Fig. 1 is a schematic diagram showing the configuration of a double-sided thermal printing device, Fig. 2 (a) shows the basic clock C, (b) shows the low-speed operation pulse P1, and (c) shows the waveforms of the high-speed drive pulse P. FIG. 3(B) is a waveform diagram showing the heat generation timing of the thermal heads 5 and 70, and FIG. . 1... Paper (printing paper), 5... Thermal head for surface printing, 6... Platen roller for surface printing, 7...
・Thermal head for layer side printing, 8...Platen roller for back side printing, 12...Pulse motor (driver F!i)
, A... The spacing between the thermal head for front side printing and the thermal head for long side printing, and B... Printing length (distance between the printing start line and the printing end line). Applicant Hitogami W4 Electric Co., Ltd.

Claims (1)

[Claims] A thermal head and platen roller for surface printing,
It is equipped with a thermal head for back side printing and a platen roller, and the mounting distance between the thermal head for front side printing and the thermal head for back side printing is determined by the distance between the print start line and the print end line on the printing paper.

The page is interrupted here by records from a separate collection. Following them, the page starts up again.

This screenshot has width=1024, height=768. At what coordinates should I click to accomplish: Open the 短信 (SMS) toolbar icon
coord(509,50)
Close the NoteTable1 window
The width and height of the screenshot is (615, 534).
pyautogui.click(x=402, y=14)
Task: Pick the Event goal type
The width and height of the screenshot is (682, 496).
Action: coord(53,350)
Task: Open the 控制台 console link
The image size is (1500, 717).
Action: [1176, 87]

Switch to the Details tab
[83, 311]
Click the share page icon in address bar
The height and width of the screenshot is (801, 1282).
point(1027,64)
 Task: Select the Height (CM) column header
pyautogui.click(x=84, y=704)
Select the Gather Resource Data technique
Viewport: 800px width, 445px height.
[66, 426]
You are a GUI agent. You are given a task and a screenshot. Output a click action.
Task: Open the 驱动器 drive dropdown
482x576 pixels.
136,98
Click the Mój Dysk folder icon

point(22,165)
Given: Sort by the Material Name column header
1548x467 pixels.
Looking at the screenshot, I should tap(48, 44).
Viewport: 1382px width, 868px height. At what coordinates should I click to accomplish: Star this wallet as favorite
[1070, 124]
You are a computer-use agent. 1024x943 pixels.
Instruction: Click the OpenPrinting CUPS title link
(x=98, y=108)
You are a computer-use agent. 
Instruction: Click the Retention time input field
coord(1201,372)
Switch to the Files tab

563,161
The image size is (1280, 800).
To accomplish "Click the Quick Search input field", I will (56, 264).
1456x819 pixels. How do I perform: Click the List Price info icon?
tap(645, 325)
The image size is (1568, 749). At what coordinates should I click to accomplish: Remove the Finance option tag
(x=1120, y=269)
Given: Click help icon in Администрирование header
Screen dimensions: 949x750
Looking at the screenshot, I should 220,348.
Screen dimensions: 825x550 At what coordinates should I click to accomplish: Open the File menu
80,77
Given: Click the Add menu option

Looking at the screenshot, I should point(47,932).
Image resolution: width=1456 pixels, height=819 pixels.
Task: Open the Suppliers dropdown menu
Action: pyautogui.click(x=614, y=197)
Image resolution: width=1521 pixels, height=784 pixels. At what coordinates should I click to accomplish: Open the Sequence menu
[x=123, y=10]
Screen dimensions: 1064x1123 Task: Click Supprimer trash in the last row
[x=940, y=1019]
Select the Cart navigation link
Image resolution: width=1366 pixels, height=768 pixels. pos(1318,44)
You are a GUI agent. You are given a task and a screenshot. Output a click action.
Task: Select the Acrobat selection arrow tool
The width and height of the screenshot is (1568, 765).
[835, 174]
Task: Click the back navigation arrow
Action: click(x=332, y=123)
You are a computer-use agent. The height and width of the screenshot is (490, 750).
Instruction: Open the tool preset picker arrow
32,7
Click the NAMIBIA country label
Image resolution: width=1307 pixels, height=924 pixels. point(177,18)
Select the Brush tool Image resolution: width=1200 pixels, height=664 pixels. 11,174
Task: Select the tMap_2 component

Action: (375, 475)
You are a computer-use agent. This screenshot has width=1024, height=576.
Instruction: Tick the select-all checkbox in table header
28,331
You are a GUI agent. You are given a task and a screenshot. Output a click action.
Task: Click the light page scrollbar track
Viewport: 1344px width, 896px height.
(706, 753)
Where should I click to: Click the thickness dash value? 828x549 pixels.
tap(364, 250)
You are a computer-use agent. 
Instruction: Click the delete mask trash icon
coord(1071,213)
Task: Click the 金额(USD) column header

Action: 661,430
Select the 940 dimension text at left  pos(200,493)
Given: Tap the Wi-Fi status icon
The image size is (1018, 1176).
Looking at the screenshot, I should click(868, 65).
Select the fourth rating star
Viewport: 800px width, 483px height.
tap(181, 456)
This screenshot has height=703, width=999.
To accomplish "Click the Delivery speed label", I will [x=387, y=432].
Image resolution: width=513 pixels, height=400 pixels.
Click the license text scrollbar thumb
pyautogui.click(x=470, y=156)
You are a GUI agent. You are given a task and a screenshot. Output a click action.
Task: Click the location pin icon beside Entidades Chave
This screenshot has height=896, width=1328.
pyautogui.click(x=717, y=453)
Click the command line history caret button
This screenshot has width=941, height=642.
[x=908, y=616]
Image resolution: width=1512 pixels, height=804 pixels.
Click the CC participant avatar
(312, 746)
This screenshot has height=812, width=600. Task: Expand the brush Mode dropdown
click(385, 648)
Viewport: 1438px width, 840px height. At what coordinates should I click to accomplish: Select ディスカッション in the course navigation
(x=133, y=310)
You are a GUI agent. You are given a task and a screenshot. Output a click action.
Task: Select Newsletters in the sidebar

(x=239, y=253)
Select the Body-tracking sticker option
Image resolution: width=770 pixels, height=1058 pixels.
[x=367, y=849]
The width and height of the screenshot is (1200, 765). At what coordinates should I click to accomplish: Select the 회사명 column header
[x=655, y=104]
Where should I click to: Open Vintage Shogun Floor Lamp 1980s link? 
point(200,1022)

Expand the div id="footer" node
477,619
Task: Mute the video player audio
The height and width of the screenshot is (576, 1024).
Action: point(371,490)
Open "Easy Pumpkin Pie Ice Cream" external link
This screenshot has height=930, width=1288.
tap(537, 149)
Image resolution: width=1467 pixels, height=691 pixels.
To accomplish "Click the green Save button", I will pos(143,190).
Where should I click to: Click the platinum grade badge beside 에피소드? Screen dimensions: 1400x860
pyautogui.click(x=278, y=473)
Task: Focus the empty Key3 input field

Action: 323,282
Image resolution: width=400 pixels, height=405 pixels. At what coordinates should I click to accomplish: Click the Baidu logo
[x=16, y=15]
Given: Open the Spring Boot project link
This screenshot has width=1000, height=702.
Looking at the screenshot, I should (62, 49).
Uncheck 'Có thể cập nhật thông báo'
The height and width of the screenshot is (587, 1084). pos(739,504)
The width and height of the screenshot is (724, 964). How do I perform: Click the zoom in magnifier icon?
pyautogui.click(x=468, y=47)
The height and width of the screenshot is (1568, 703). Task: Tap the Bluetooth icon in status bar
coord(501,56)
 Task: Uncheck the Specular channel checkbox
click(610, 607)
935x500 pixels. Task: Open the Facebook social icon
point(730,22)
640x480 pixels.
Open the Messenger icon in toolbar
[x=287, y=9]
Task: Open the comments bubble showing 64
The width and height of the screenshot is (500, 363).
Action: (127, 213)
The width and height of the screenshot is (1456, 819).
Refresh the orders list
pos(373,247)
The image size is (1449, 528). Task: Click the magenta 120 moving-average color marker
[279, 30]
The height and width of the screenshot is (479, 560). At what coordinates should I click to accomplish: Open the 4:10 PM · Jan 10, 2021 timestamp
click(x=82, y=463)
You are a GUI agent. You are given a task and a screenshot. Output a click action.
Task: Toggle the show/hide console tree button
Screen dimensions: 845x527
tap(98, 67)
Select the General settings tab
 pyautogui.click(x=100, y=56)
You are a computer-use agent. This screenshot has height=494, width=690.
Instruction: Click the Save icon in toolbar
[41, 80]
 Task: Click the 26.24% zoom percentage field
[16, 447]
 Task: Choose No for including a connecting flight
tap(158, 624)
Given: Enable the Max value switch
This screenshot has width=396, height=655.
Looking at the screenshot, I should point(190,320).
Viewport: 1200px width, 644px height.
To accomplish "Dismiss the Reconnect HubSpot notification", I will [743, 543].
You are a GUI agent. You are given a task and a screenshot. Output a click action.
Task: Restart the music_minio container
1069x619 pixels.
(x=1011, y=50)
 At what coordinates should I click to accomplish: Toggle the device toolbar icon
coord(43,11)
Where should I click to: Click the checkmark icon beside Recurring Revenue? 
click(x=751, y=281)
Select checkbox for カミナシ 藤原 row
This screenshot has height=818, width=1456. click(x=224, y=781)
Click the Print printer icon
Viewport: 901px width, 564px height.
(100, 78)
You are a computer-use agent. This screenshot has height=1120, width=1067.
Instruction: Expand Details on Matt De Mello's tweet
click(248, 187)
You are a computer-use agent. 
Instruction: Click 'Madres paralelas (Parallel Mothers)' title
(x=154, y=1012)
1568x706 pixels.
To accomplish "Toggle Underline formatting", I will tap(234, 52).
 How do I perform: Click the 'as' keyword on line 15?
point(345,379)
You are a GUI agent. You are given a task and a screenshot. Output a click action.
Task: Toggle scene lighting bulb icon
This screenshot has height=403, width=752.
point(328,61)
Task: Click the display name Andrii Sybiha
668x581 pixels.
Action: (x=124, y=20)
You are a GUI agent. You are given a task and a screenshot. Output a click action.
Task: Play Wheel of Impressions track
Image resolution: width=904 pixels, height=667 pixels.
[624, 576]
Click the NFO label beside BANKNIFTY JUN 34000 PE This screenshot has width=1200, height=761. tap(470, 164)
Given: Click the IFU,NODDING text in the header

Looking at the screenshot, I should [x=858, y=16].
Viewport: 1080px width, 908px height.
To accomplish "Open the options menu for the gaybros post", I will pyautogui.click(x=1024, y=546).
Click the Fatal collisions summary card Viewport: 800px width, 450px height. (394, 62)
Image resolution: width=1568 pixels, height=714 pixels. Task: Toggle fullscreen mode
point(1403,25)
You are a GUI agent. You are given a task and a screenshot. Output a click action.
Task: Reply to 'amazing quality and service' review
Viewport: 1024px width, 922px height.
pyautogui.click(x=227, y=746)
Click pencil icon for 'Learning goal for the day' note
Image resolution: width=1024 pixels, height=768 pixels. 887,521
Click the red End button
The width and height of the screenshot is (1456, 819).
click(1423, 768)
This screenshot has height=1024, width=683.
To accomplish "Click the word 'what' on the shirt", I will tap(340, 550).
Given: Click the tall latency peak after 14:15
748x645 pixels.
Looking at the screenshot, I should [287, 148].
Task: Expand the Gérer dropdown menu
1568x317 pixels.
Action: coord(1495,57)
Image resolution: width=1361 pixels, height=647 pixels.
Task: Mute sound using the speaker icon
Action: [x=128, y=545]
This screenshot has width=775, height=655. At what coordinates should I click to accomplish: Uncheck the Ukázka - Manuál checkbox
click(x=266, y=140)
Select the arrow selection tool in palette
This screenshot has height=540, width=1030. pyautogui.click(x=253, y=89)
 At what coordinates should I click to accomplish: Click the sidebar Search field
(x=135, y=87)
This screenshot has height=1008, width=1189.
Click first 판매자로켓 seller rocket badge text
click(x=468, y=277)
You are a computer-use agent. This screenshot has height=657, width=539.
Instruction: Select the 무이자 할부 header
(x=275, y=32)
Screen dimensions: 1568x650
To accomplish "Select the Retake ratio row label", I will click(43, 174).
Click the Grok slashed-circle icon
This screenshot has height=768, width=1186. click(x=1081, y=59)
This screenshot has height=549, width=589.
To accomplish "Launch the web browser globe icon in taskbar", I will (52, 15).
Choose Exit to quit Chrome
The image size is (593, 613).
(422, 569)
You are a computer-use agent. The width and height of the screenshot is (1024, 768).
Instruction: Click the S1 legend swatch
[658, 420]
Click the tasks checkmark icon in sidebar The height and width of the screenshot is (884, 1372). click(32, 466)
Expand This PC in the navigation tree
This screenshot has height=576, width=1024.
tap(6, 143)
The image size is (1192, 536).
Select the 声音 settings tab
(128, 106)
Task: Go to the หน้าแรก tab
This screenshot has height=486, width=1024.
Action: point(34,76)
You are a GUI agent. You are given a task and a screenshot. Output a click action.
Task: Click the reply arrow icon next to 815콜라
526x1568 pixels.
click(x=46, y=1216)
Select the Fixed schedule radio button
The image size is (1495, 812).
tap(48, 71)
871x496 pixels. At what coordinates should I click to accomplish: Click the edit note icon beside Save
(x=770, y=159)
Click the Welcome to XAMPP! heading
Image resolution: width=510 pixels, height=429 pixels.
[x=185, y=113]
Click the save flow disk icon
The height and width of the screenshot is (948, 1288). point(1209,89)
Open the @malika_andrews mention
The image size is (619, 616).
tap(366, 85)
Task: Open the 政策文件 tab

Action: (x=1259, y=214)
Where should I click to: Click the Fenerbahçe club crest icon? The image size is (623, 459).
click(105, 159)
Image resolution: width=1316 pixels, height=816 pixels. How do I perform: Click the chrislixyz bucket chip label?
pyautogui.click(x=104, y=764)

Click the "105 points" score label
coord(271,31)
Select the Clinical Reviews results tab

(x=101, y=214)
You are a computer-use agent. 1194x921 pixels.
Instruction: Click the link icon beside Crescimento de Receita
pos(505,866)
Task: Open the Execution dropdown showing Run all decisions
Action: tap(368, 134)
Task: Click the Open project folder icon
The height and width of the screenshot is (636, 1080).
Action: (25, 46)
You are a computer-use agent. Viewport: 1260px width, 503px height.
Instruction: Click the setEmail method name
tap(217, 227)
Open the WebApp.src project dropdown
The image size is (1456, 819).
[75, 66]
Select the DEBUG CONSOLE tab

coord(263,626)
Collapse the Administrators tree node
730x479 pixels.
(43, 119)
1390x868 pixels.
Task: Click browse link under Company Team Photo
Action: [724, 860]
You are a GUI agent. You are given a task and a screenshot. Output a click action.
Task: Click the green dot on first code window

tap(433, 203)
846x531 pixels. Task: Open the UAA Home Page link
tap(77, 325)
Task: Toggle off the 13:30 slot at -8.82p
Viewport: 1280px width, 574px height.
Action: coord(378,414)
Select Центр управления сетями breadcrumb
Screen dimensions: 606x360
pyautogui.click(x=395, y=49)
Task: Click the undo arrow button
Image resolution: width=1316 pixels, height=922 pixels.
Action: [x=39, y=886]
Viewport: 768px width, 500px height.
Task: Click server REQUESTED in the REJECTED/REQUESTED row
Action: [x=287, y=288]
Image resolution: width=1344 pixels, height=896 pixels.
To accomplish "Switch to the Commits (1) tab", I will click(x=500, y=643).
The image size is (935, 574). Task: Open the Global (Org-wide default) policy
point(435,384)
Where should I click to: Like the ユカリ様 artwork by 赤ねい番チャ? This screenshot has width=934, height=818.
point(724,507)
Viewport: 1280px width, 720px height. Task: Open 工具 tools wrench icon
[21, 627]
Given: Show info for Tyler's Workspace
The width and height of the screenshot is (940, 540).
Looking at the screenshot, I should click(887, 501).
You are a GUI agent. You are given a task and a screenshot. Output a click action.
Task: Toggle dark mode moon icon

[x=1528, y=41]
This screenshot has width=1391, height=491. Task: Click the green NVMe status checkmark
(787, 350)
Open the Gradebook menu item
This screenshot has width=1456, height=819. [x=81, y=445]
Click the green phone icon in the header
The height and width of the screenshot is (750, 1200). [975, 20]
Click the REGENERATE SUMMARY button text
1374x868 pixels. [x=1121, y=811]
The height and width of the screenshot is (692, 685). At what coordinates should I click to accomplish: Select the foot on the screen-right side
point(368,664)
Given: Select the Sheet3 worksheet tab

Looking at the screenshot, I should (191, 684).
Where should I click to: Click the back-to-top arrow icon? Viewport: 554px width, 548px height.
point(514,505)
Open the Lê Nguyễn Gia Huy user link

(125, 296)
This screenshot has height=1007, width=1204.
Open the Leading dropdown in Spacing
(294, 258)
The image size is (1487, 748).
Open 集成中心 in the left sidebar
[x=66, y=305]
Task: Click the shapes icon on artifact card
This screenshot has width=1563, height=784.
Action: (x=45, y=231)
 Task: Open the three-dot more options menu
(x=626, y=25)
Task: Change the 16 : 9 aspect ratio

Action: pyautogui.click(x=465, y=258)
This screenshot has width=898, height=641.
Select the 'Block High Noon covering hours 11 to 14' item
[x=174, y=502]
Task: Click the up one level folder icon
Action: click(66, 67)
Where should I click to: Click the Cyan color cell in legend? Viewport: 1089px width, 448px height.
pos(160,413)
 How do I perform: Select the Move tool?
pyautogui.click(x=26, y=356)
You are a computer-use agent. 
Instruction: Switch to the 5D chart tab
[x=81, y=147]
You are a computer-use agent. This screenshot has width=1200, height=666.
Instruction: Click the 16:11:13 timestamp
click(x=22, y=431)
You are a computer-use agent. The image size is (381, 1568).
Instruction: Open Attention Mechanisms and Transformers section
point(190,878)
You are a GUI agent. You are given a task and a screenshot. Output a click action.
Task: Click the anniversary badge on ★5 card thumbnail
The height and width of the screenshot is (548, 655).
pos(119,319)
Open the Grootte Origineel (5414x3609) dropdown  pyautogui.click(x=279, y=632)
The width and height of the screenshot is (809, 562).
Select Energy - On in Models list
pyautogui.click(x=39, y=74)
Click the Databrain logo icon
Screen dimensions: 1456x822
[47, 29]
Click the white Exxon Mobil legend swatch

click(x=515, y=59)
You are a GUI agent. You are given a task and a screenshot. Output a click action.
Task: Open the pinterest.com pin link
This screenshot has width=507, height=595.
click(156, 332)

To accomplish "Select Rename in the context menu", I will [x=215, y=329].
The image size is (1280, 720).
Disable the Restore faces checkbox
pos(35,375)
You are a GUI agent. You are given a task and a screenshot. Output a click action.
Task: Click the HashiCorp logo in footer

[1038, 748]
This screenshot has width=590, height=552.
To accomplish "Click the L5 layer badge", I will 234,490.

In a double-sided thermal printing device configured to be longer than 2F!, the length of the front side printing platen roller and the back side printing platen roller is 444%! 1. A double-sided thermal printing device, comprising a driving means that rotates at a transport speed of Class 4, and transports the printing paper at a low speed during printing, and transports the printing paper at a high speed during non-printing.